I become acutely aware of the angles of my fingers, of the curve of my instep and the weight of my shoulder or the sensation of my ear. It wakes up your internal observer, I scan my body, feeling each toe and my knees, make micro-adjustments to alleviate the pressure, the tension, I am aware of the angle of my eyeline, the droop of my eyelids, the shape of my lips and the light that's playing across my stomach. Where I tensed and held my stomach in for the first few poses, I relax and notice the softness of the heaters' lights on the roundness of my belly, where my womb lies and how my breathing subtly shifts the shadows. It became poetic. My stillness was a gift to the artists but their watching, their observing, their minute scrutiny was a gift to me too. My fear melted and became a parody of the connection I was beginning to feel between my body and space. I became fizzlingly aware of where my skin kept the air at bay and what the lines and shadows would look like.
As I sat, laid or stood, I imagined all of the muses in centuries past and their own fears - the double edged perception of both whore and Madonna.

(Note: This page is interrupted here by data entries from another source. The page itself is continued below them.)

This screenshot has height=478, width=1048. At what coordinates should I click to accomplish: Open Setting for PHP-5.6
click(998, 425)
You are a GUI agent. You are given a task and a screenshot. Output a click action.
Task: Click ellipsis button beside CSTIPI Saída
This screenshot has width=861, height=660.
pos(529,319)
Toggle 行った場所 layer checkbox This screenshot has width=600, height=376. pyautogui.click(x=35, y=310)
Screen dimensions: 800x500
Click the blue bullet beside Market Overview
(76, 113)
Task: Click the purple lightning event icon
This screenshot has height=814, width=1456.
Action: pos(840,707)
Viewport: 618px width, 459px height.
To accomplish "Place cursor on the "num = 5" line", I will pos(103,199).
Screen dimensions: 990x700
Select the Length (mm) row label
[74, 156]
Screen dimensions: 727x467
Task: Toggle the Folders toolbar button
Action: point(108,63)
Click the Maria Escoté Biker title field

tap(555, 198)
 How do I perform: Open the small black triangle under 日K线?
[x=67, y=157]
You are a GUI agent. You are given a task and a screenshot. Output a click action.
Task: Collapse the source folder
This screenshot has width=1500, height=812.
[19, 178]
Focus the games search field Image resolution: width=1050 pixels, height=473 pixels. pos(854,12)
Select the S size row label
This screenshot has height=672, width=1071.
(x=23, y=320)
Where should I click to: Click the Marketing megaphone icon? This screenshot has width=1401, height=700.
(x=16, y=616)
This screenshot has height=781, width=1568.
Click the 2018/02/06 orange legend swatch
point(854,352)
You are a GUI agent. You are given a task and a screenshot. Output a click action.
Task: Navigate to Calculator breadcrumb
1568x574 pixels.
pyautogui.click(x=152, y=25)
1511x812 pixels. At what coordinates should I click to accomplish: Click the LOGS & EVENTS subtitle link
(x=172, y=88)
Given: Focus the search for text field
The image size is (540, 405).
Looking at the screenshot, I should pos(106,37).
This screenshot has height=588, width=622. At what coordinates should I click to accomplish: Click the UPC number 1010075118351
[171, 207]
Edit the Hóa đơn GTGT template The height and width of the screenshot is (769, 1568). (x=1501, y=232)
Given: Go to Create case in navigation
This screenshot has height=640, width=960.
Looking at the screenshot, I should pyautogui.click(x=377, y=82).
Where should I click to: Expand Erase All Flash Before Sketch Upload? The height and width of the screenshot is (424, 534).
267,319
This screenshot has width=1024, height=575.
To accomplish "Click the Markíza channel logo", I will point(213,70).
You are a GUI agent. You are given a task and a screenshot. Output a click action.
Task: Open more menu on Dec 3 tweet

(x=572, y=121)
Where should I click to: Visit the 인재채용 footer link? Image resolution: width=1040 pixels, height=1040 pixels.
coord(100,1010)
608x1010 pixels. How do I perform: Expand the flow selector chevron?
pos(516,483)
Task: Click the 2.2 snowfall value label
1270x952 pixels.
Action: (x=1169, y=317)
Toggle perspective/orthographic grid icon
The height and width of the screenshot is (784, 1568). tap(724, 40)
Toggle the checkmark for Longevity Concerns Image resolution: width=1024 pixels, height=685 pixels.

The women who posed, the women who were painted would have been shunned, feared, ostracised and yet they're hanging in the most sacred of sites, revered, tentatively preserved and the vehicle for artists' respect. How curious to step into that world.
As I sat, laid or stood, I analysed the shape of my fear and how objectification shook me so greatly, both as a woman and not. It defied what was solidifying as a permanent lens; that I viewed myself as a woman to be sexually perceived by anyone external. I am nothing more than what people see and have to manage that as a result. This thinking has subconsciously lead to most of my appearance-based decisions. Trying desperately to control my narrative - trying to control how people view me. This is of course, a product of standard verbal harassment, of media consumption, of a patriarchal society and a childhood in the oft-backwards Australian culture. My self-perception was so consumed by my 'use' as a woman, by my image as a sexual commodity that I both feared being the subject of sexual desire and scrutiny but also feared being viewed as anything other than a woman with sexual power or desirability. The age old weapon of the patriarchy, to create the construct that women's value is purely in sex, was entirely disarmed. As soon as I realised that was happening I could have cried. Not for sadness but relief. It is one of the first times I'd felt seen without that feared layer of sexual use and my god did it feel good. It was pure and beautiful. It was empowering to be just a human, to be seen for shape, not use, to be seen for the minutiae of form, colour, shadow and texture and let it be translated through gesture and line and stroke.
Life modelling taught me, on day one, that I am human above my gender or external perception. That I am a congregation of lines and movement that is as beautiful in life as it is on paper.